The study, titled "National hiring experiments reveal 2:1 faculty preference for women on STEM tenure track," challenged long-held assumptions about gender bias in academic hiring. As stated in the tweet by Steve Stewart-Williams, "Williams and Ceci sent fake job applications to more than 800 faculty members in engineering, economics, biology, and psychology... As shown in the graph below, faculty expressed a strong preference for the female candidates - a 2:1 preference overall." This finding applied to faculty of both genders across most fields, with male economists being the sole exception, showing no gender preference.

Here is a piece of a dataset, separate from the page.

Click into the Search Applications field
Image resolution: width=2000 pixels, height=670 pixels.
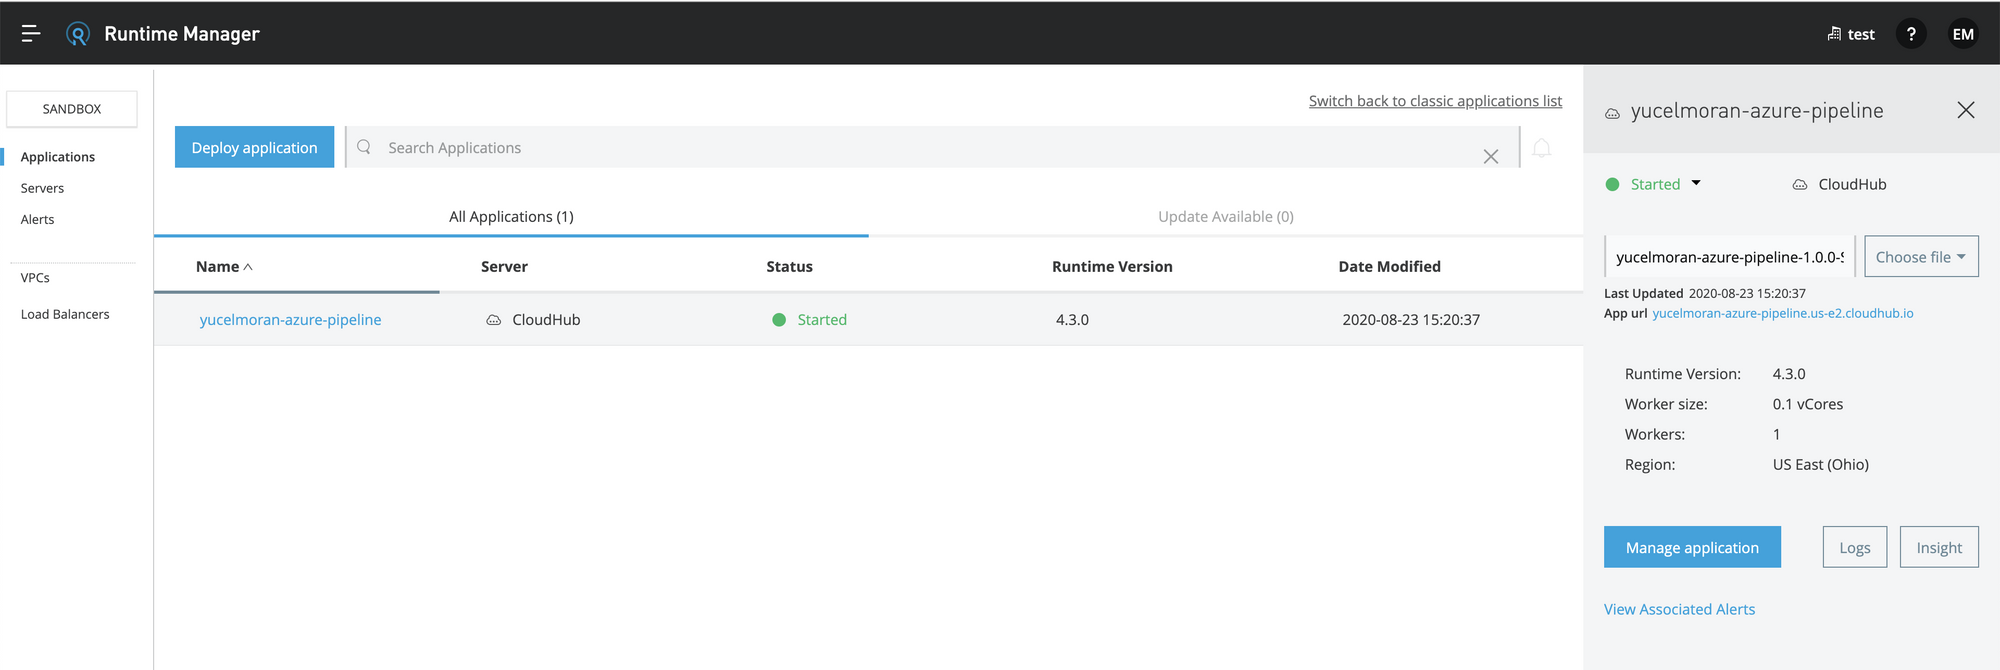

Ceci and Williams conducted five randomized controlled experiments with 873 tenure-track faculty from 371 U.S. colleges and universities. They created hypothetical applicant profiles that were systematically varied, disguising identically rated scholarship and counterbalancing gender to enable direct comparisons. The researchers noted that these findings suggest a propitious time for women launching careers in academic science, arguing that messages to the contrary might discourage women from applying for STEM tenure-track assistant professorships.
A follow-up study by Ceci and Williams further explored this preference, finding that the advantage for women disappeared when they were pitted against slightly more accomplished men. This indicated that while there was a strong preference for equally qualified women, faculty prioritized quality, consistently preferring the highest-rated candidate regardless of gender. The authors concluded that these findings should help dispel concerns that affirmative hiring practices necessarily result in less qualified women being hired over superior men.
The research sparked considerable discussion within academia regarding gender bias, hiring practices, and the interpretation of such experimental results. While the study highlighted a pro-female bias in hiring for equally qualified candidates, it also underscored that quality remained the paramount factor for faculty when evaluating top-tier applicants.